Optionally, the drug or drugs are transformed into a mist or spray
form, for example by a nebulizer 24, to facilitate delivery of a
dispersed form of the drug into chamber 12 and/or to facilitate
mixing with a gas or gases more fully described below.
[0059] The flow of the drug from reservoir 20 and through the
nebulizer 24 may be controlled by a controller 26. For example, a
suitable controller comprises a flow control valve, such as an
electrically operated solenoid valve, which can be powered by a
circuit with an on/off switch or the like or may be controlled by a
control system 27. Control system 27 includes a central processor
27a and an optional memory device 27b. In addition, the control
system may include a user input device 27c, such as a keyboard,
touch pad or touch screen, to allow a user to input operational
parameters, such as the treatment time or duration, the magnitude
of the pressure, and/or the treatment cycle time, into the control
system or to select pre-selected programs or functions into the
control system, which are stored, for example, in memory device
27c. In this manner, system 10 may provide a controlled flow of the
drug into the chamber. Furthermore, by introducing the drug in the
form of a spray or mist, the drug may be delivered in a form that
further facilitates absorption of the drug through the tissue of
the patient.

Exercise tasks:
a. In the drug delivery passage, what does a suitable controller comprise?
b. Carry on writing the drug delivery passage from its final sentence.

Available data:

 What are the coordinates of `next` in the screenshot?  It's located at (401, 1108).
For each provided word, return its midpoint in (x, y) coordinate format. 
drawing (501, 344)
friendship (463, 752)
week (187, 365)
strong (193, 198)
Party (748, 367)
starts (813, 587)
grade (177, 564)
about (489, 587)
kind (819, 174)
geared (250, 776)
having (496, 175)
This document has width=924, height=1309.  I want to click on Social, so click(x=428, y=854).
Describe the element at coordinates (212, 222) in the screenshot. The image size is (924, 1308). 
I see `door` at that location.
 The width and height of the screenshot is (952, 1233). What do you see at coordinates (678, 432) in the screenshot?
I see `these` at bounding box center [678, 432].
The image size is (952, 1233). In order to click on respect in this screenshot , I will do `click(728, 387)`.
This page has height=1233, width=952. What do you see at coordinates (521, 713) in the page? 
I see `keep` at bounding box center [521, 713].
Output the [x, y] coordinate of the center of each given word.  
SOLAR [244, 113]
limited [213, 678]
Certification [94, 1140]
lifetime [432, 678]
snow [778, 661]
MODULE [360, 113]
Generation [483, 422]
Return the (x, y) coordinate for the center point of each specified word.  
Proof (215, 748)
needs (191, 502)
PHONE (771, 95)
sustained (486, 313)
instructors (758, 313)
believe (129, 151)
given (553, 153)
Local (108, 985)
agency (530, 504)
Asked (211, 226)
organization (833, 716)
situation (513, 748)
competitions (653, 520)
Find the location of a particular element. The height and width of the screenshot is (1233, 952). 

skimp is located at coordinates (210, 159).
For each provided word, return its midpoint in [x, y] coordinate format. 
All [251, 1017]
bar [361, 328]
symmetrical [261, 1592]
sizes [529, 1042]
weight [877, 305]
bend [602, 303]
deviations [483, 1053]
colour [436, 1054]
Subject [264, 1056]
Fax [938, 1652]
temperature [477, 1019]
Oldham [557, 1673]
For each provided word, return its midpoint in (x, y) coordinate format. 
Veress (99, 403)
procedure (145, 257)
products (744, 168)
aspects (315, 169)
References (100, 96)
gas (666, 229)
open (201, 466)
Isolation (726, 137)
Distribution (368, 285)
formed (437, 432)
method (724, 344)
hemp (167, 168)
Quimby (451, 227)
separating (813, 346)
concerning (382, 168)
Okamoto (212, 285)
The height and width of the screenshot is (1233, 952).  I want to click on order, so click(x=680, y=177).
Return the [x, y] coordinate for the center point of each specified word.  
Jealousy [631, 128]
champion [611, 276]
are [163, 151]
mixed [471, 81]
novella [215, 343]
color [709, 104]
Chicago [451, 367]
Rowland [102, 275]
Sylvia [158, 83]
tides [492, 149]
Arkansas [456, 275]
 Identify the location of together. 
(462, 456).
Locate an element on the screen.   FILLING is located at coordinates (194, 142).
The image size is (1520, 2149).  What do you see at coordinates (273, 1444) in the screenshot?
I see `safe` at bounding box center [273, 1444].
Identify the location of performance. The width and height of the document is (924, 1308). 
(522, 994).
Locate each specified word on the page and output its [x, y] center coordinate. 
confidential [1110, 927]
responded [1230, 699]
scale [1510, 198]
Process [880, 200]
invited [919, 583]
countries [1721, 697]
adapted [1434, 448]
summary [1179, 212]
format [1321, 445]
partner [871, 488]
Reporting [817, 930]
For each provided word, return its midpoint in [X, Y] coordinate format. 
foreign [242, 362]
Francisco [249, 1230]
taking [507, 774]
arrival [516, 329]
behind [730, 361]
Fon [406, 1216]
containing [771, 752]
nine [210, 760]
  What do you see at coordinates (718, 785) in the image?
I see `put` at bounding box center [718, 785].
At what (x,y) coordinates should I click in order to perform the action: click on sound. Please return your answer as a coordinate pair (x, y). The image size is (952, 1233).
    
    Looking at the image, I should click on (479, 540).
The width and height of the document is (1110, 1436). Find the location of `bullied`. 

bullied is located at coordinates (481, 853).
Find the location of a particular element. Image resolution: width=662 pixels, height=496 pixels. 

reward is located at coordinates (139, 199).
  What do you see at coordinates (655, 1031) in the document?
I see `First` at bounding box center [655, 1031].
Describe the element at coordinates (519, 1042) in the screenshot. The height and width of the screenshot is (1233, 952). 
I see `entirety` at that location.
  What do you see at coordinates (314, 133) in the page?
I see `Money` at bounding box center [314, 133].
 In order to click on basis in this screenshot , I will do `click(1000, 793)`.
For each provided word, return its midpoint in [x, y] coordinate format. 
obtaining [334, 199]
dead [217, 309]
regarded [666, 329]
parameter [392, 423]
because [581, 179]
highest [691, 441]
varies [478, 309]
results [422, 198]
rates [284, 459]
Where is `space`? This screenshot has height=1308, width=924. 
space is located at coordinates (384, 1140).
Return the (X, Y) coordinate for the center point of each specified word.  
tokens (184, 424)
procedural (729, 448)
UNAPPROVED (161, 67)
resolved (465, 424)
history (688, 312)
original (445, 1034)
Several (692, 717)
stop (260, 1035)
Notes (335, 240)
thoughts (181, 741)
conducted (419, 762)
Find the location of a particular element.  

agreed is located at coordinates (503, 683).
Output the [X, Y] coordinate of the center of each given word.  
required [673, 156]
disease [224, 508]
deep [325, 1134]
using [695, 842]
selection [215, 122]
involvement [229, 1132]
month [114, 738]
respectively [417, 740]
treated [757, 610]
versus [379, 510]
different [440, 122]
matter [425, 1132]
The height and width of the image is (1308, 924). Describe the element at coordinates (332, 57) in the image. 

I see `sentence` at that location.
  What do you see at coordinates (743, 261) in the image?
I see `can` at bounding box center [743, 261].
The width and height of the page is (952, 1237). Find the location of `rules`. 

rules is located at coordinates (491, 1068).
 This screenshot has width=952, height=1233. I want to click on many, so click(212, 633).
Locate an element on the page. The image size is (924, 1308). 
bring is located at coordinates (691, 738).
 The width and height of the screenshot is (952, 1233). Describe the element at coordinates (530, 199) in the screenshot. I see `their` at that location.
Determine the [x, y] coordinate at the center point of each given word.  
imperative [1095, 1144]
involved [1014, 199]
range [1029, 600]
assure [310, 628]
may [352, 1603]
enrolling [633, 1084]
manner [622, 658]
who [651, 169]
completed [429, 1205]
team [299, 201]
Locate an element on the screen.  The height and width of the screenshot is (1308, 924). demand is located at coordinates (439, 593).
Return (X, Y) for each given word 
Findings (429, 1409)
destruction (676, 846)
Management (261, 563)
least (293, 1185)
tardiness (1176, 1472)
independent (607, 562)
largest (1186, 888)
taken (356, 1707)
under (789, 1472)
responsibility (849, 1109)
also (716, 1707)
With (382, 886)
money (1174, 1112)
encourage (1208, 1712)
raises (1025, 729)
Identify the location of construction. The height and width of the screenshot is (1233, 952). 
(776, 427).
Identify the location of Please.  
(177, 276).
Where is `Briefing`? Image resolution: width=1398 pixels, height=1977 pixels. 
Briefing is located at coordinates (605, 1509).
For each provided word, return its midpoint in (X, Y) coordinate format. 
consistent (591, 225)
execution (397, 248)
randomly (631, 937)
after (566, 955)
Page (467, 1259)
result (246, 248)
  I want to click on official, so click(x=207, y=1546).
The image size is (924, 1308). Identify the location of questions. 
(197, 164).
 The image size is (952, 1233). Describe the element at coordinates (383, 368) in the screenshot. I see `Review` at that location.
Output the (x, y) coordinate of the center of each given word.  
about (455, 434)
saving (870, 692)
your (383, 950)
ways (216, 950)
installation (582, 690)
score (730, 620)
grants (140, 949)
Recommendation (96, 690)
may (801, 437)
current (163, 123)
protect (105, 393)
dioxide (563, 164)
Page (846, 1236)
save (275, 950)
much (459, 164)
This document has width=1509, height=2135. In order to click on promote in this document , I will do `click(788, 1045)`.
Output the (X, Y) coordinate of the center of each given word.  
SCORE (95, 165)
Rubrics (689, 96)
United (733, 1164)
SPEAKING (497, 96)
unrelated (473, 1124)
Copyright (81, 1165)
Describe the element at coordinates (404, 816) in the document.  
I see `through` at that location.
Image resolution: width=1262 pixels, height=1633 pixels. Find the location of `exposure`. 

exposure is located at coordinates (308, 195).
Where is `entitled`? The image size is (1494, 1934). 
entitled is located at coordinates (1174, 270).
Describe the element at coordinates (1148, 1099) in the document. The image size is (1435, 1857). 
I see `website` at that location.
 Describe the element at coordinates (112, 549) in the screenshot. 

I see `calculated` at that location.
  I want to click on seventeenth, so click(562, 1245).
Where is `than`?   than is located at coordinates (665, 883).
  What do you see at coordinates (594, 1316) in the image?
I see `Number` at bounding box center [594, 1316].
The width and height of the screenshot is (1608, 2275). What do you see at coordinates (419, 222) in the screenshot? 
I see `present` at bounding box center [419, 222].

Answer set:
a. A flow control valve, such as an electrically operated solenoid valve.

b.
[0060] In addition, as noted above, the drug may be combined or
mixed with a gas supplied by a source of gas 28, including an inert
gas, such as argon, or a therapeutic gas, such as oxygen, including
hyperbaric oxygen, nitrous oxide, ozone, carbon dioxide, or an
anesthetic gas, or the like, which is also in selective
communication with chamber 12 through controller 26. The gas may
facilitate the delivery of the drug to the patient's tissue by
providing a medium to transport the drug into the chamber and,
further, may provide additional therapy, including inhibiting
microbial growth. For example, oxygen may inhibit most anaerobes,
enhancing leukocyte and macrophage activity and possibly
potentiating the effects of antibiotics. Thus, when oxygen is
combined with a drug, including antibiotics or nutrients or the
like, the effects of the drug may be enhanced in the presence of
oxygen. In wound healing, hypoxia arises from disruption of the
normal supply of oxygen by the blood. When oxygen is limited,
tissues use a form of anaerobic metabolism that produces acid, and
the more limited energy available in anaerobic metabolism limits
cell growth and tissue repair. Providing oxygen to the tissue by
exposing the injured tissue to an increased partial pressure of
oxygen is a way to help get the needed oxygen to the cells, so that
normal growth and repair can occur. Pressure cycling should
facilitate the access of the gas to the tissue, and hence may
provide improvement over static pressure. Further, when pulsed
pressure, described more fully below, is combined with exposure to
a drug the transdermal delivery may be enhanced.
[0061] For example, as noted above, central processor 27a may
include memory device 27b, which may store a software program that
is designed to offer pre-selected treatment regimes and which
controls the amount of drug that is delivered to chamber 12,
including controlling the period of time that the drug is
administered and the amount of drug that is administered.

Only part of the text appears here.